Sunday, September 8, 2024

1953-04-27 The Man Within

Herbert Marshall portrays a smuggler who is so unhappy with his situation that he rats on his fellow criminals. As the story opens, the character is running for his life across the English countryside from Carlyon, one of the men about whom he had informed. Carlyon and his crew are out to get him. He ends up in a cottage with a woman who allows him to hide for the night, and even to pretend to be her brother at an upcoming wake for her father. The coffin for the father is already in the house, and while talking with her, he is smitten. She lies to his pursuers to throw them off the track. When Carlyon learns that the girl has tricked him, he vows to kill her, too. It just happens much too fast to be credible. Eventually it ends up in trial, threats against his life, and that of the woman whom he adores. In the end, it doesn’t work out well.

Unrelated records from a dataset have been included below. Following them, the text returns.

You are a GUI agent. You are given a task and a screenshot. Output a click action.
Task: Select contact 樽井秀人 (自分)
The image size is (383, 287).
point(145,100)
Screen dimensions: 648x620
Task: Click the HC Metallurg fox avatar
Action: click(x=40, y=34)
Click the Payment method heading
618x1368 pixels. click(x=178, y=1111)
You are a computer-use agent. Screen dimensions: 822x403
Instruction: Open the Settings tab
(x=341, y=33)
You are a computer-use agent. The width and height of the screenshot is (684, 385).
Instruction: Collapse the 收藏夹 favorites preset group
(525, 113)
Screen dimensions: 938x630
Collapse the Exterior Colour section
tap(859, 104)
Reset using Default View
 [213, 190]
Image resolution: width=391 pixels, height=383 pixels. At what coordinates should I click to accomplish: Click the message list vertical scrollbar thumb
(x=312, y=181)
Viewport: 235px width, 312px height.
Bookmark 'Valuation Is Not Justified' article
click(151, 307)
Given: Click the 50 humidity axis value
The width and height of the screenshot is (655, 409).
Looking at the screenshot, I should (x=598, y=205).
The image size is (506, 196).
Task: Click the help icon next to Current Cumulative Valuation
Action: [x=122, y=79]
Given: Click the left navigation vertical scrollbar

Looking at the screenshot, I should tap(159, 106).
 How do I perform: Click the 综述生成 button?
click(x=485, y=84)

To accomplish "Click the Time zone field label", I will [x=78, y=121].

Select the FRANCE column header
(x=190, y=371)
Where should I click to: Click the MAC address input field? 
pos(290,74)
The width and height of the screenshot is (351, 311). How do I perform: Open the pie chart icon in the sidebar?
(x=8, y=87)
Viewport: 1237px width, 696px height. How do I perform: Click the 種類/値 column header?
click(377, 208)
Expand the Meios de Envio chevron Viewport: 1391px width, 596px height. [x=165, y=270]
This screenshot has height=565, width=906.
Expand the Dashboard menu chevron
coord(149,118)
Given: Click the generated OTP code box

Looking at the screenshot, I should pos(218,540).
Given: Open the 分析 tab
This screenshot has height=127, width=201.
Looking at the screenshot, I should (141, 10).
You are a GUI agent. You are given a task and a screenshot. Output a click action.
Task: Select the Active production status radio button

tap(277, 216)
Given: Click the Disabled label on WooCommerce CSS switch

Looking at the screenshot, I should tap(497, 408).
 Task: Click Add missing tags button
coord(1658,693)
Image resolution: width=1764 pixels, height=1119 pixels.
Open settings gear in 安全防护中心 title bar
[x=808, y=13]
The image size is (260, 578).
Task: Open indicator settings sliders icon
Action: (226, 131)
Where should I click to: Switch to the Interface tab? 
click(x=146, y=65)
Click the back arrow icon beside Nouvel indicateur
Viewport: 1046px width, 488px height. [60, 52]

Herbert Marshall’s performance and that of some of the supporting actors is somewhat stilted, and it’s not all their fault that much of the dialogue just doesn’t flow. The title comes from Marshall’s character being a coward throughout. He has to inwardly search and find “the man” within him that will allow him to finally be courageous and upright against those who want revenge. The turmoil in the story is the tension of whether his being an informer showed courage against evil or cowardice against eventual punishment. That torment is really the core of the story, but the support around the core is not particularly good.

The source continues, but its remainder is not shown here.